_TEXT BLOCK_:
_____
Cross-posting to the Thrift dev and user lists since folks there may be
interested in this. It appears that my attempts to subscribe to
[email protected] from my work email were silently failing somewhere
along the line -- I'll try not to take it personally. ;) Some others have
experienced this too -- so if you didn't get a subscription confirmation
message, then it failed. Try from a different address, I guess. You can view
the thread here without being subscribed:
http://mail-archives.apache.org/mod_mbox/hadoop-general/200904.mbox/browser
Doug,
First, let me say that I think Avro has a lot of useful features -- features
that I would like to see fully supported in Thrift. At a minimum, I would like
for us to be able to hash out the details to guarantee that there can really be
full interoperability between Avro and Thrift. I am really interested in
working cooperatively and collaboratively on this and I am willing to put in
significant time on design and communication to help make full interoperability
possible (I am unfortunately not able to contribute code directly at this time).
Second, I think all of this decision about where Avro should live requires more
thought and more discussion. I'd love to hear from more folks outside of Yahoo
on this topic: so far all of the +1 votes have come from Yahoo employees. I'd
also love to hear from other folks who have significant investments in both
Thrift and Hadoop.
Some points to think about:
-- You suggest that there is not a lot in Thrift that Avro can leverage. I
think you may be overlooking the fact that Thrift has a user base and a
community of developers who are very interested in issues of cross-language
data serialization and interoperability. Thrift has committers with expertise
in a pretty big set of languages and leveraging this could get Avro's
functionality onto more languages faster than the current path. Also, there is
in fact significant overlap between Hadoop users and Thrift users at this
point, as well as significant use of Thrift in more than one Hadoop sub-project.
At the code level, Thrift contains a transport abstraction and multiple
different transport and server implementations in many different target
languages. If there were closer collaboration, Avro could certainly benefit
from leveraging the existing ones and any additional contributions in this area
would benefit both projects.
-- You also suggest that the two are largely disjoint from a technical
perspective:
"Thrift fundamentally standardizes an API, not a data format.
Avro fundamentally is a data format specification, like XML."
I agree with the fundamental part but I think that doesn't bring to light
enough of what is in common and what is different for purposes of this
discussion.
Thrift specifies a type system, an API for data formats and transport
mechanisms, a schema resolution algorithm, and provides implementations of
several distinct data formats and transports.
_____
_SOURCE DATA_:
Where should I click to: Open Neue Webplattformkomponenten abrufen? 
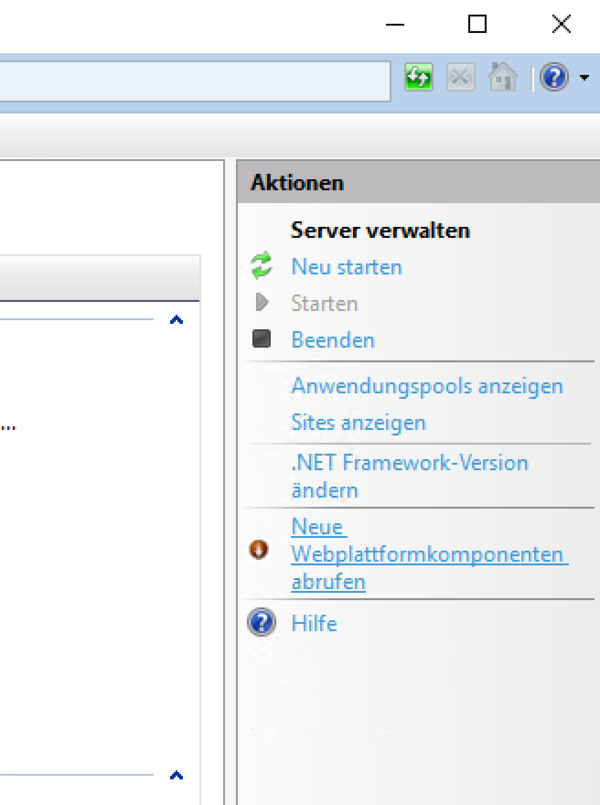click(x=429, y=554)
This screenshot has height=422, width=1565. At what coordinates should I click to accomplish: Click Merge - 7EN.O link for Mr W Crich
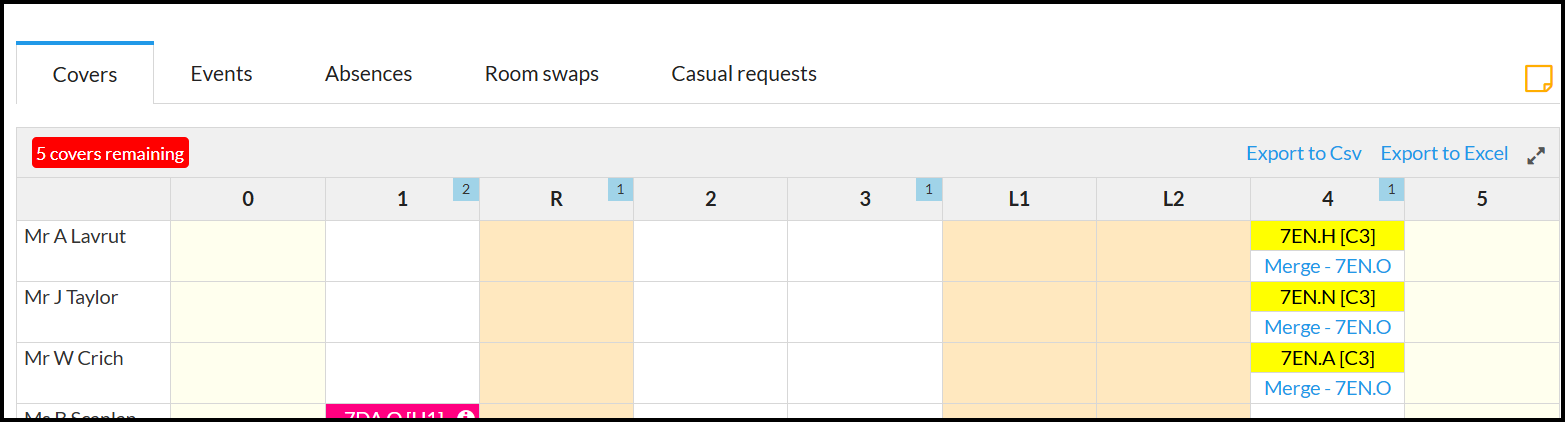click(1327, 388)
_____
_GIVEN INSTRUCTION 1_:
Summarize the Avro and Thrift message in two sentences.
_GIVEN INSTRUCTION 2_:
Write out the passage of the Avro and Thrift message from "-- You also" up to and including "formats and transports.", copying it word for word.
The lines come from a separate source and are unrelated to the message.

_EXERCISE ANSWER 1_:
The author, cross-posting to the Thrift lists, tells Doug that Avro has useful features worth fully supporting in Thrift and offers significant time on design and communication to make full interoperability between Avro and Thrift possible. The author also argues that the decision about where Avro should live needs more thought and discussion, pointing to Thrift's developer community, its expertise across many languages, and its existing transport and server implementations as things Avro could leverage.

_EXERCISE ANSWER 2_:
-- You also suggest that the two are largely disjoint from a technical
perspective:
"Thrift fundamentally standardizes an API, not a data format.
Avro fundamentally is a data format specification, like XML."
I agree with the fundamental part but I think that doesn't bring to light
enough of what is in common and what is different for purposes of this
discussion.
Thrift specifies a type system, an API for data formats and transport
mechanisms, a schema resolution algorithm, and provides implementations of
several distinct data formats and transports.